Why do some LLMs remove bias terms from linear layers?

Question

Accepted Answer

Some modern LLMs remove bias terms from linear layers because, in large transformer stacks, those biases often contribute less than the main weight matrices while still adding parameters, memory traffic, and implementation complexity.

In a standard linear layer, the output is a matrix multiplication plus a bias vector. Older transformer implementations often kept that bias term by default. But many newer Llama-style models set bias=False for most of the major linear projections.

Why is that reasonable?

the transformer already has residual connections
the model already has normalization layers
most of the expressive power comes from the large learned weight matrices

So the bias can end up being a relatively small contribution compared with the rest of the block.

The repo’s architecture comparison shows how modern Llama-style models keep the same broad decoder structure while simplifying several block-level details

This is mostly an efficiency-minded cleanup, not a dramatic modeling breakthrough. Removing biases does not change the overall transformer idea. It just trims away a component that many modern implementations found less essential.

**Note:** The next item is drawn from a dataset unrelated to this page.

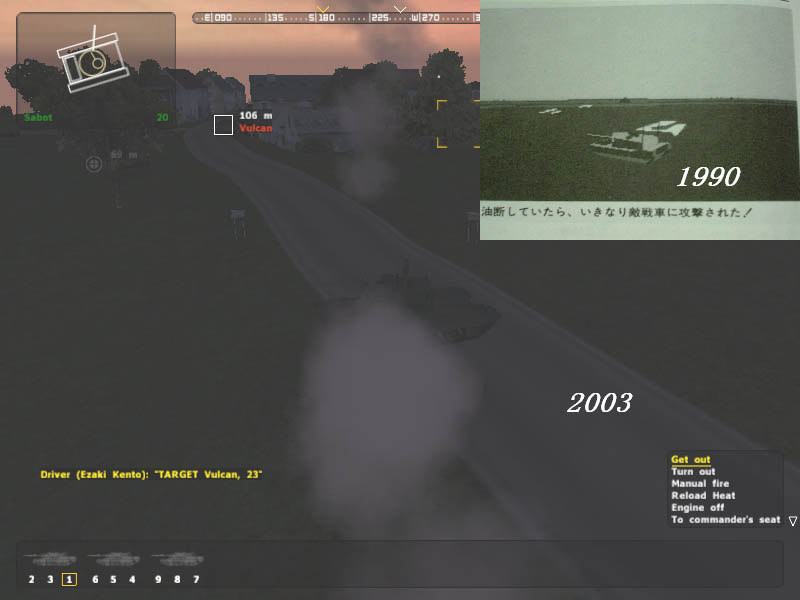The image size is (800, 600).
Task: Select middle tank icon above units 6 5 4
Action: coord(113,559)
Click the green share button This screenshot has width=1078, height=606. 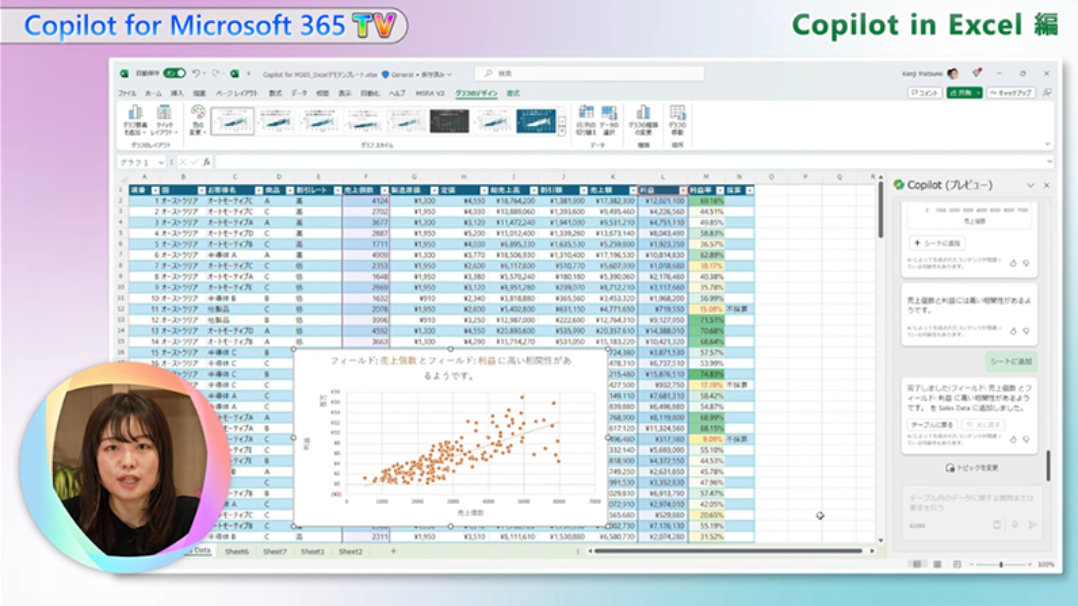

The design also fits the broader pattern in modern open-weight LLMs:

use RMSNorm instead of LayerNorm
use RoPE instead of learned absolute positional embeddings
use SwiGLU instead of the older GPT-style feed-forward block
remove bias terms where they do not seem necessary

All of these changes make the model feel a little more purposeful and streamlined.

It is also worth noting that this is not a universal law. Some models still keep biases in certain places. The point is not that bias terms are always harmful. The point is that large modern LLMs often found they could drop them with little downside.

In short, some LLMs remove bias terms from linear layers because those biases often provide only limited extra benefit once normalization and residual pathways are already doing most of the work, so removing them is a practical efficiency-oriented simplification.